*DIRECTIONS*
Rename "Credential Type" to "Account Type" and repeat the lines of the material, starting at the line containing "Where should I click to: Open" and ending at the end of the material, with nothing else changed. Leave the pictures out of your answer.

[Extracted records]
┏━━

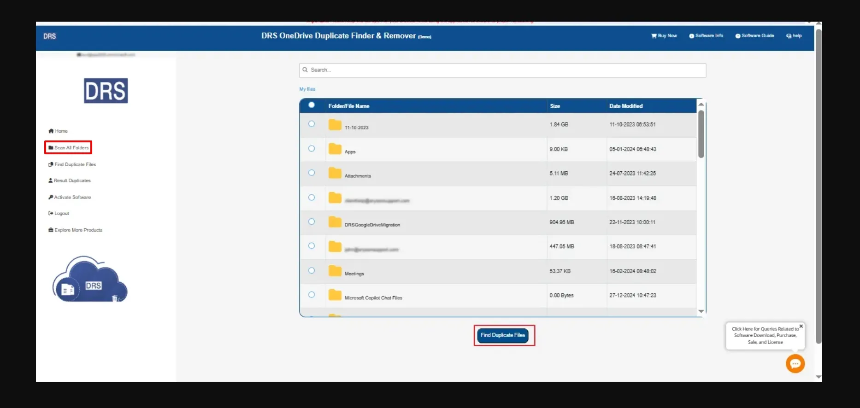The width and height of the screenshot is (860, 408).
Task: Click the My files breadcrumb link
Action: tap(307, 89)
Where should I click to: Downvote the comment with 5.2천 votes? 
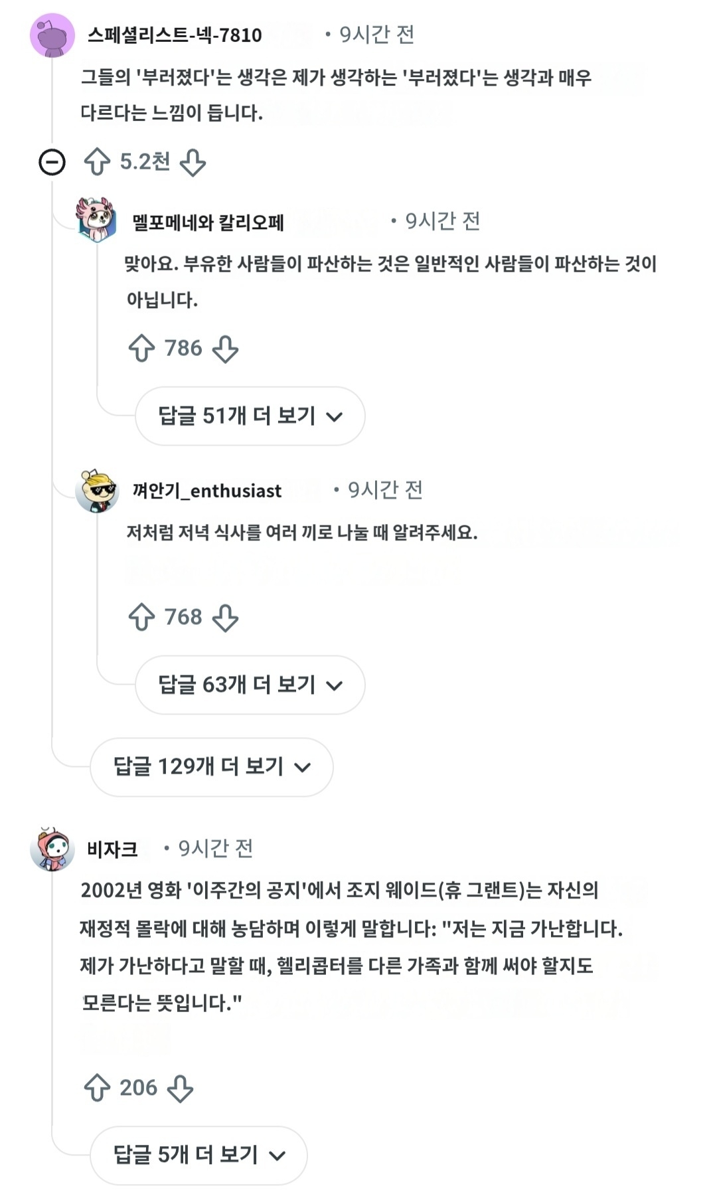click(x=193, y=162)
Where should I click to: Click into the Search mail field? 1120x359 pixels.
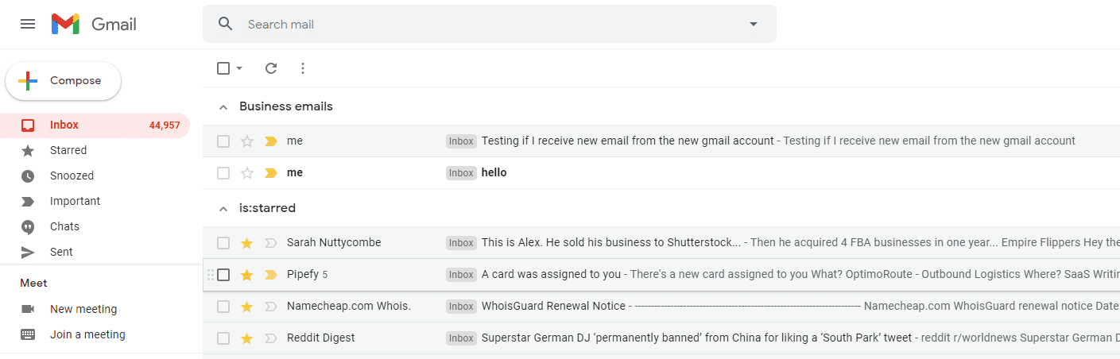[x=477, y=24]
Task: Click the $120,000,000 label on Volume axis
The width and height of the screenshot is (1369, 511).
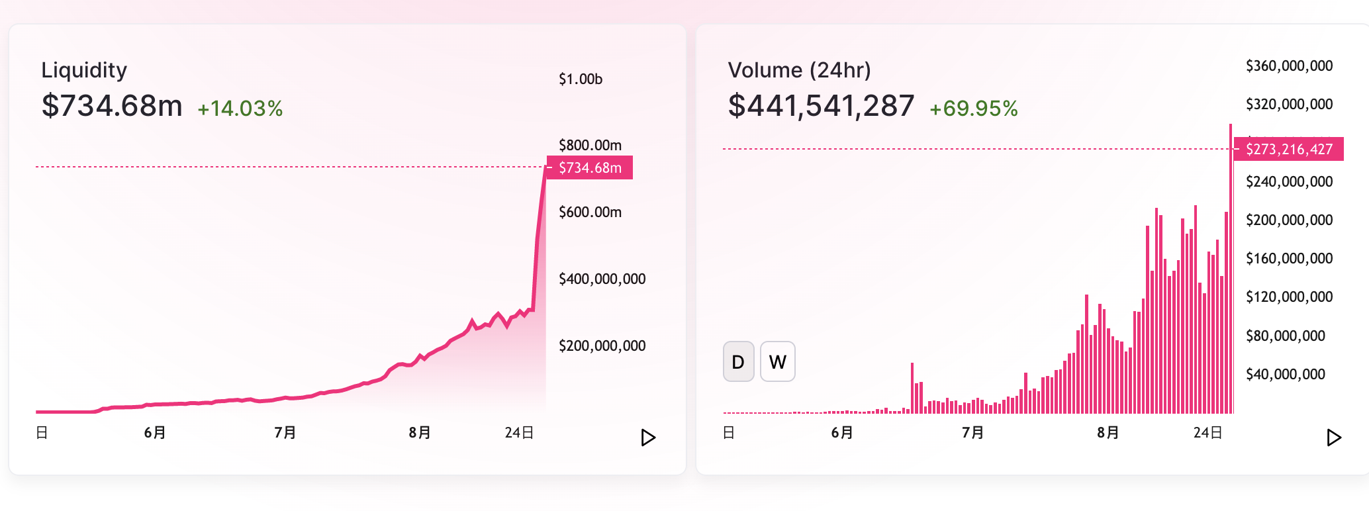Action: [x=1289, y=297]
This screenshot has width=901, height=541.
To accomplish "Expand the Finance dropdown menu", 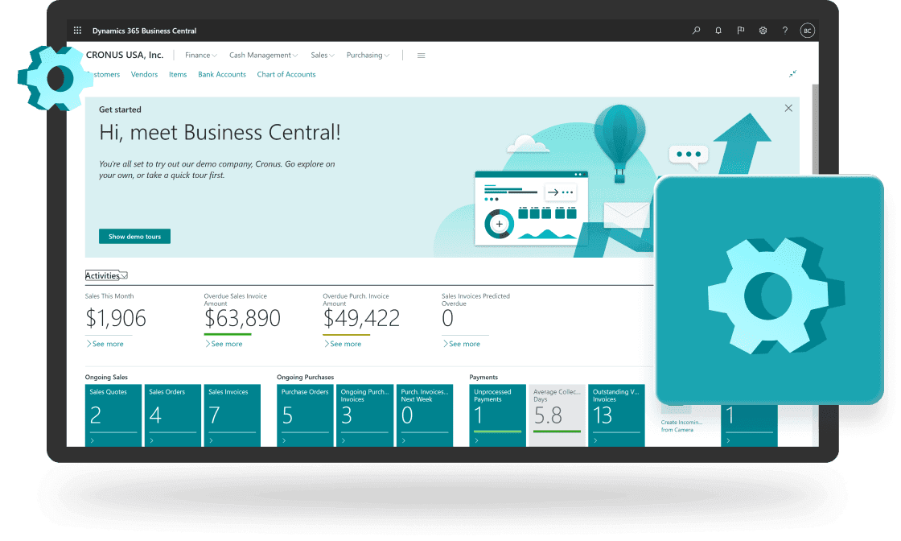I will pos(201,56).
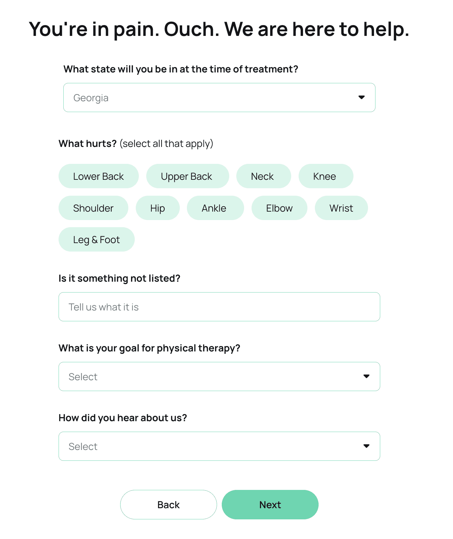The height and width of the screenshot is (539, 453).
Task: Click the Select placeholder for therapy goal
Action: click(x=83, y=376)
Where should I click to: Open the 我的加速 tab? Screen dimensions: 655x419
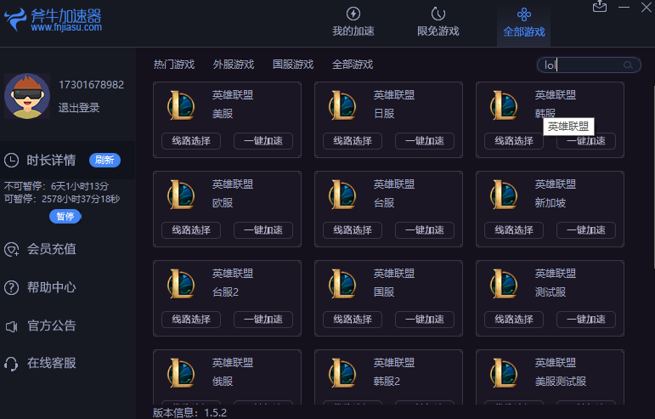353,22
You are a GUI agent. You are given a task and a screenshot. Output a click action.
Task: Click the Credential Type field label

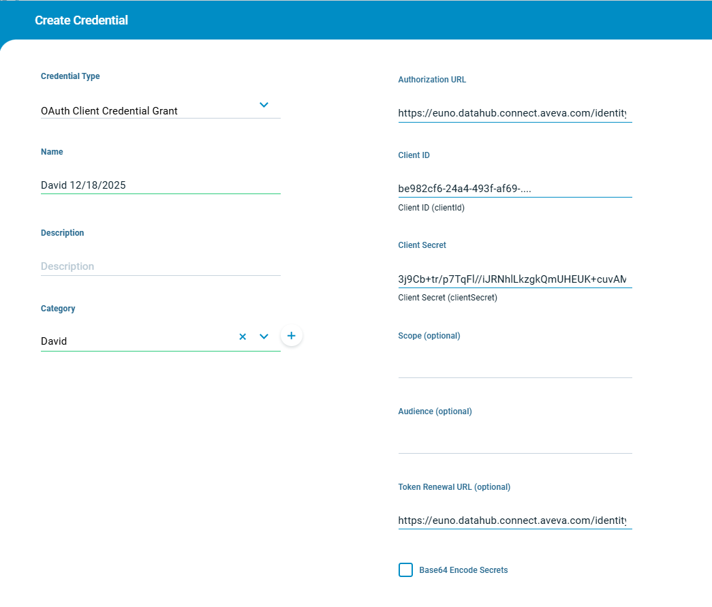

┗━━

*RESPONSE TO THE EXERCISE*
Where should I click to: Open the 我的加速 tab? Screen dimensions: 655x419
353,22
You are a GUI agent. You are given a task and a screenshot. Output a click action.
Task: Click the Account Type field label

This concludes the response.